Permafrost

Event Chains

The event chain approach for investigating permafrost thaw aims at understanding and quantifying the contribution of dynamic thaw events to the long-term greenhouse gas emissions in the Arctic. With interlinked land, lake, coastal and offshore observations, three major hypotheses shall be addressed by MOSES event-driven field campaigns:

(1) Changing water surfaces due to intensified lake changes, sea level rise and coastal erosion lead to accelerated permafrost warming and thaw.

(2) Permafrost thaw events create pathways for gas migration and release and accelerate organic matter decay. This will make permafrost regions the dominant and rapidly increasing positive feedback to global climate change.
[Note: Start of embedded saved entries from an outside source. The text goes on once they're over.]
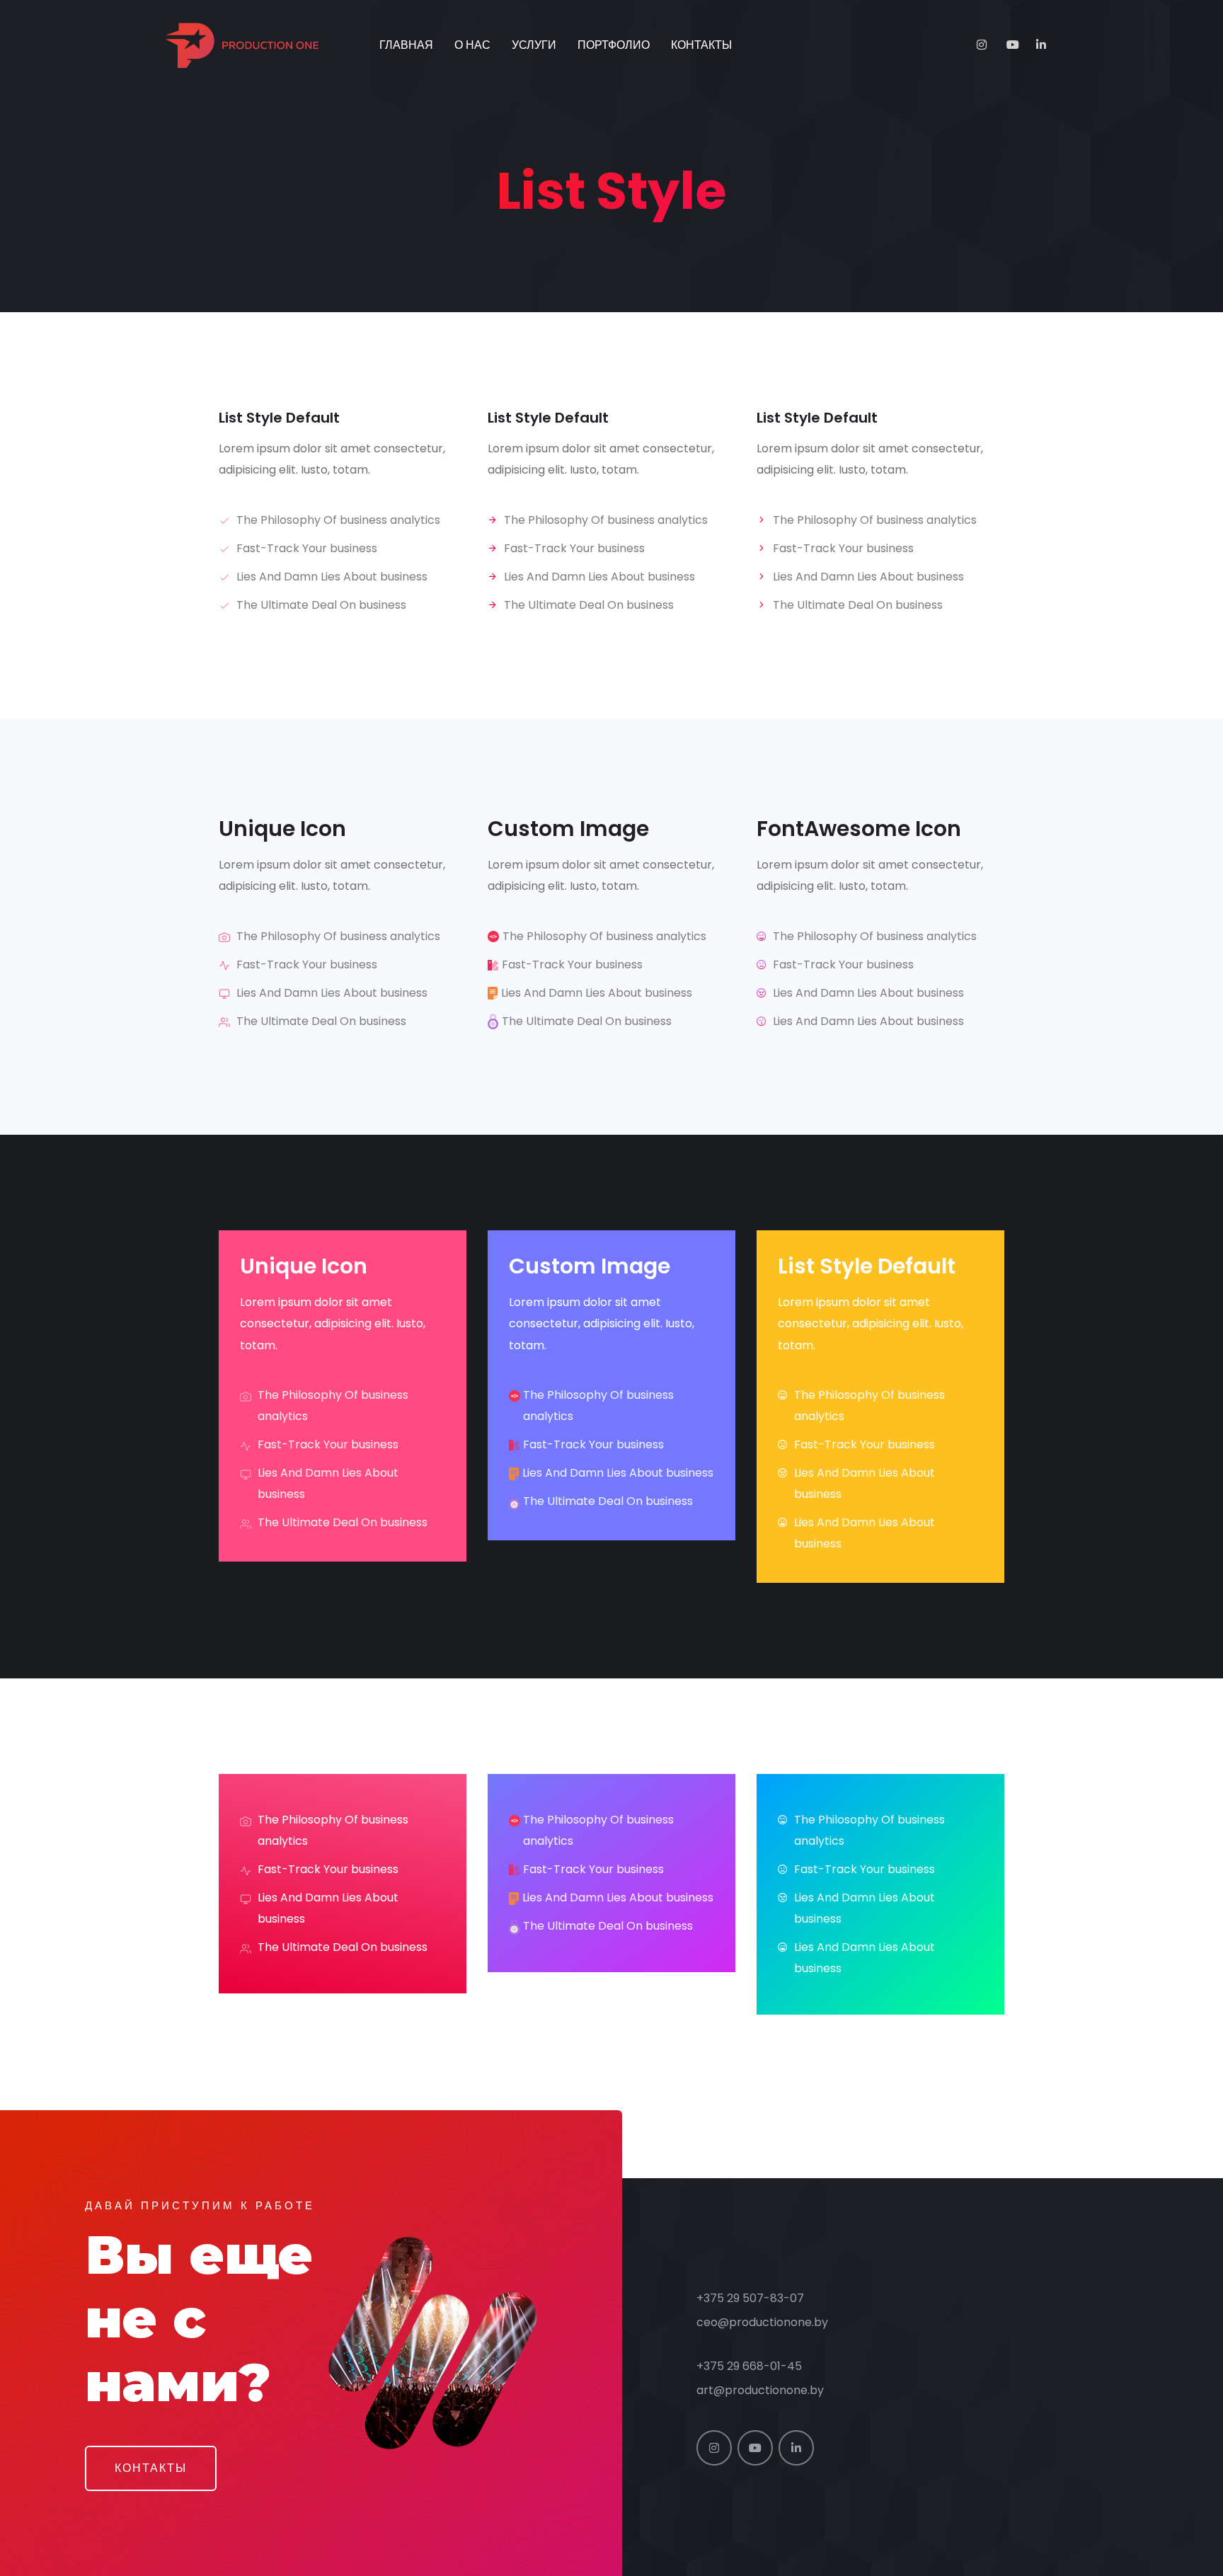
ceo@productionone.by (762, 2322)
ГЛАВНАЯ (406, 45)
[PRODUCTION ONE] (255, 45)
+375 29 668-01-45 (749, 2366)
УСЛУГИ (534, 45)
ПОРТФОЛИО (614, 45)
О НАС (472, 45)
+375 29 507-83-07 (750, 2298)
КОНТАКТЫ (701, 45)
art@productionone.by (760, 2390)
(3) Mapping and monitoring the temporal and spatial variability of greenhouse gas fluxes will demonstrate that changing pathways for gas migration determine the greenhouse gas contribution of Arctic permafrost to the atmosphere.

Event Chains
Schematic diagram of event chains triggered by permafrost thaw. As permafrost acts as an impermeable layer, it seals and thus prevents gas exchange between deeper sediment layers and the atmosphere/water. Thaw events in summer and massive permafrost degradation enable trapped gas to be mobilized and released, destabilizing fossil carbon pools (mainly CH4 as potent GHG) and increasing climate warming. Similarly, the warming of terrestrial and marine sediments will destabilize gas hydrates and, in this case, mobilize a fossil carbon source of rather unknown size. The thaw of permafrost makes previously frozen organic matter available for decomposition, causing direct release of CO2 or CH4 and the release of nutrients. These nutrients might cause eutrophication along the coast and the open ocean with unknown consequences to ecosystems, finally affecting fish stock. On land, thawing permafrost causes subsidence and is thus a direct threat to infrastructure stability; along the coasts, ongoing erosion on a massive scale transports nutrients into the oceans, changing ecosystems and the way they function. The use of both land and coastal areas will irreversibly change in the near future.